Content starts

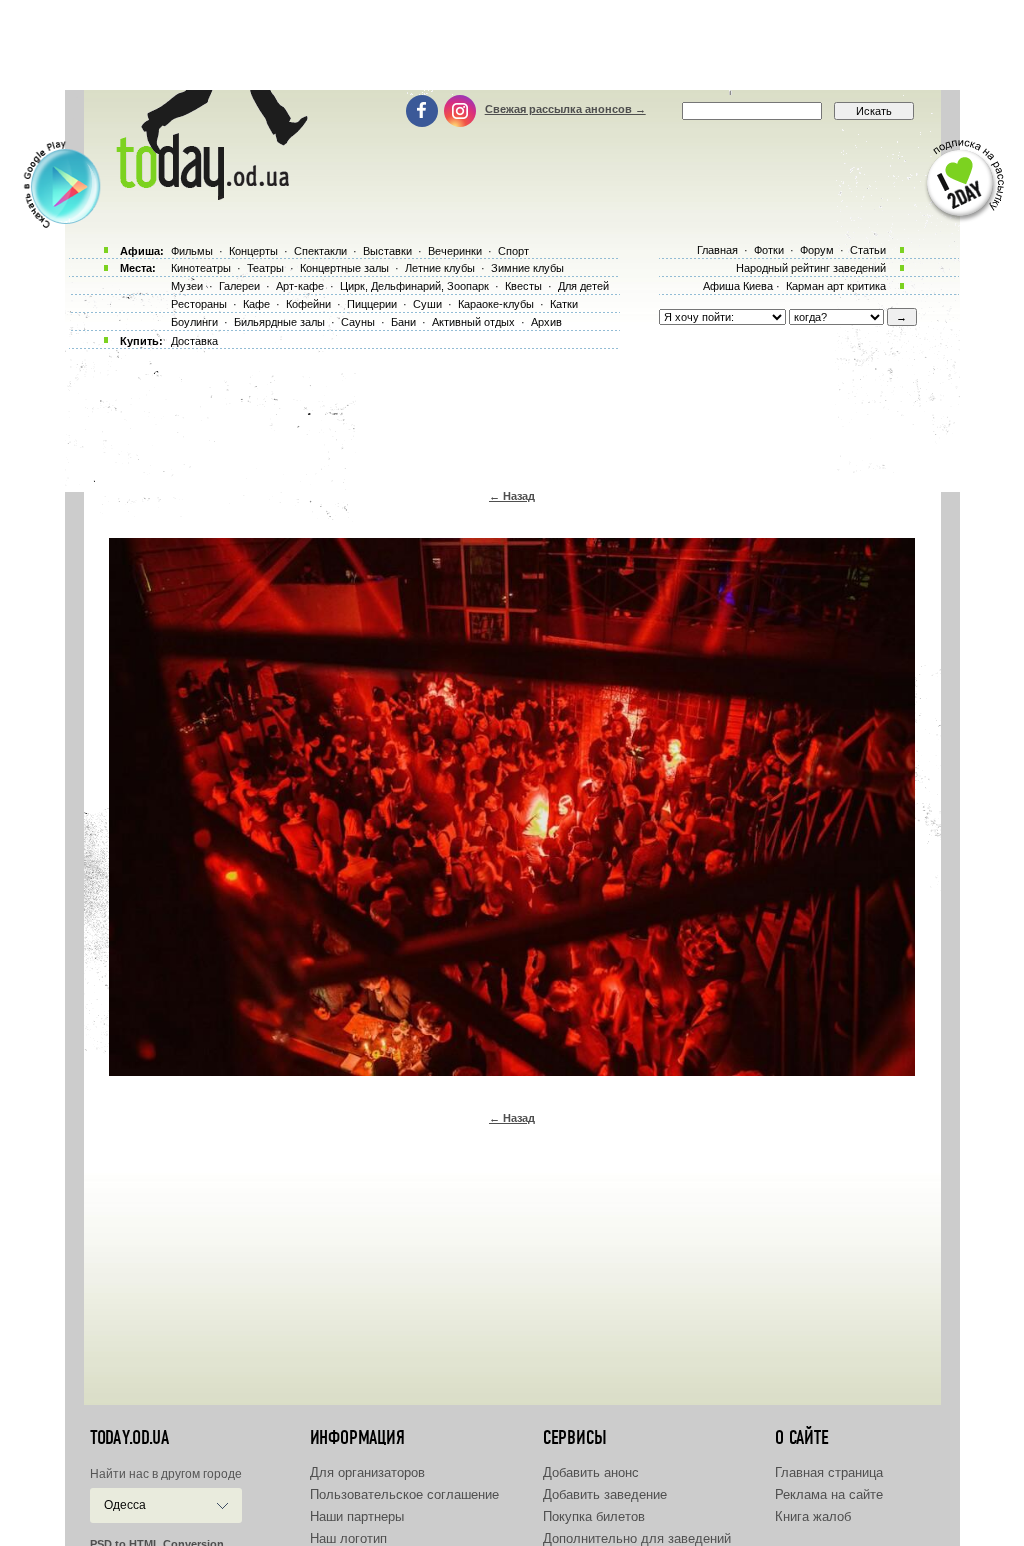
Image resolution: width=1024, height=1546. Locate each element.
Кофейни (308, 304)
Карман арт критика (836, 286)
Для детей (583, 286)
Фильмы (192, 251)
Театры (265, 268)
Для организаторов (367, 1472)
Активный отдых (473, 322)
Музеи (187, 286)
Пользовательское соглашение (404, 1494)
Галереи (239, 286)
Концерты (253, 251)
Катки (564, 304)
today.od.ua (129, 1438)
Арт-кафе (300, 286)
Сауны (358, 322)
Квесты (523, 286)
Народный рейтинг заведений (811, 268)
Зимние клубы (527, 268)
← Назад (512, 496)
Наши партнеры (357, 1516)
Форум (817, 250)
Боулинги (194, 322)
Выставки (387, 251)
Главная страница (829, 1472)
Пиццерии (372, 304)
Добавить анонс (591, 1472)
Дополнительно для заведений (637, 1538)
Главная (717, 250)
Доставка (194, 341)
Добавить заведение (605, 1494)
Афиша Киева (738, 286)
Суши (427, 304)
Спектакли (320, 251)
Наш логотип (348, 1538)
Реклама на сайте (829, 1494)
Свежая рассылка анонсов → (565, 109)
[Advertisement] (512, 45)
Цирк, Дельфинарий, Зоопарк (414, 286)
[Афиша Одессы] (208, 195)
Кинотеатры (201, 268)
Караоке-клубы (496, 304)
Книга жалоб (813, 1516)
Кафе (256, 304)
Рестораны (199, 304)
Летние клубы (440, 268)
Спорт (513, 251)
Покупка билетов (594, 1516)
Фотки (769, 250)
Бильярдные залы (279, 322)
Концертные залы (344, 268)
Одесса (125, 1505)
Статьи (868, 250)
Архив (546, 322)
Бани (403, 322)
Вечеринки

Content ends

Work request:
Where the word "Добавить" is present in a line of the listing, copy that line.

Response to this task:
Добавить анонс (591, 1472)
Добавить заведение (605, 1494)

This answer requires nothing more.